Basic changing of settings

window.console.warn('Will not show up due to defaults');
// Change to development and debug
window.cconsole.settings.environment = 'development';
window.console.warn('Warns will show up while in development');

window.cconsole.settings.debug = true;
window.console.log('Everything will show up in console');

window.cconsole.settings.standBy = true;
window.console.log('Actually just using the log if it`s there');

// window.cconsole.settings.history //> array of all of the above, except the last console log because standBy was turned on

Catching console.error in production

window.cconsole.settings.notify = function(error, key) {
 mailEngineers(error, key);
};

console.error('This should not have happened'); // runs notify -> presumably sends emails to engineers

Filtering out only the messages you expect to see

window.cconsole.setFilter('myfeature');

console.log('somefeature','this isnt showing');
console.log('myfeature', 'this is showing');
console.warn('this will always show up, so will errors');

window.cconsole.clearFilter();
console.log('somefeature','now shows');

License

The MIT License (MIT)

Copyright (c) 2013 Drew@geedew.com

Permission is hereby granted, free of charge, to any person obtaining a copy of this software and associated documentation files (the "Software"), to deal in the Software without restriction, including without limitation the rights to use, copy, modify, merge, publish, distribute, sublicense, and/or sell copies of the Software, and to permit persons to whom the Software is furnished to do so, subject to the following conditions:

The above copyright notice and this permission notice shall be included in all copies or substantial portions of the Software.

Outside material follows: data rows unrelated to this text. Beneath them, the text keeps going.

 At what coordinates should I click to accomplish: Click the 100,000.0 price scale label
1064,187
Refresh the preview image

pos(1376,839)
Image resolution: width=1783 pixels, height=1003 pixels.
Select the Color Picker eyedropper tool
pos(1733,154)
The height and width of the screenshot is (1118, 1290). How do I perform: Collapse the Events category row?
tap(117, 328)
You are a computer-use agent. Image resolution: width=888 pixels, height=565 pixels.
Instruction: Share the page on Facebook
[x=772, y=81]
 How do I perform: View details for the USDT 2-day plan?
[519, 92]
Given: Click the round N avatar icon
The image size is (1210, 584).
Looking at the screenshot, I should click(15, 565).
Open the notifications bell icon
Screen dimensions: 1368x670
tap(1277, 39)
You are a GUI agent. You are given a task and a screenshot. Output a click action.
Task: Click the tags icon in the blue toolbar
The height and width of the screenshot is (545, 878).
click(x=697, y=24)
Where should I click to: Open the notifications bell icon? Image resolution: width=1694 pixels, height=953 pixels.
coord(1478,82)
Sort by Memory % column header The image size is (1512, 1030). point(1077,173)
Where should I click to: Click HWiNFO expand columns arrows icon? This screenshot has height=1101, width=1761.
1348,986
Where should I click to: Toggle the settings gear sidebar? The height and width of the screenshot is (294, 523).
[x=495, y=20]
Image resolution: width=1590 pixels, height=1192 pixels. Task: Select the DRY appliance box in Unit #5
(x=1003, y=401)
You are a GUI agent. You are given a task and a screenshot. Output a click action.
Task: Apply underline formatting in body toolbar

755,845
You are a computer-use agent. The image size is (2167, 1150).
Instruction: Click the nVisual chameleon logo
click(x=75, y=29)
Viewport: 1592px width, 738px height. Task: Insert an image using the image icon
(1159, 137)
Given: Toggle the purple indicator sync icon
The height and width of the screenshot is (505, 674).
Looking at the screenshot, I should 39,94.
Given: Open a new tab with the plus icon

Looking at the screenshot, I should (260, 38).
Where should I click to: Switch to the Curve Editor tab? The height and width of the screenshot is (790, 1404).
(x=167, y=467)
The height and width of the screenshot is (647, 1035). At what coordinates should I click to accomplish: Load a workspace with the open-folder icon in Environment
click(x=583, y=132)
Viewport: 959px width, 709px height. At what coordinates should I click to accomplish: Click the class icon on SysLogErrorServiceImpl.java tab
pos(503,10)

THE SOFTWARE IS PROVIDED "AS IS", WITHOUT WARRANTY OF ANY KIND, EXPRESS OR IMPLIED, INCLUDING BUT NOT LIMITED TO THE WARRANTIES OF MERCHANTABILITY, FITNESS FOR A PARTICULAR PURPOSE AND NONINFRINGEMENT. IN NO EVENT SHALL THE AUTHORS OR COPYRIGHT HOLDERS BE LIABLE FOR ANY CLAIM, DAMAGES OR OTHER LIABILITY, WHETHER IN AN ACTION OF CONTRACT, TORT OR OTHERWISE, ARISING FROM, OUT OF OR IN CONNECTION WITH THE SOFTWARE OR THE USE OR OTHER DEALINGS IN THE SOFTWARE.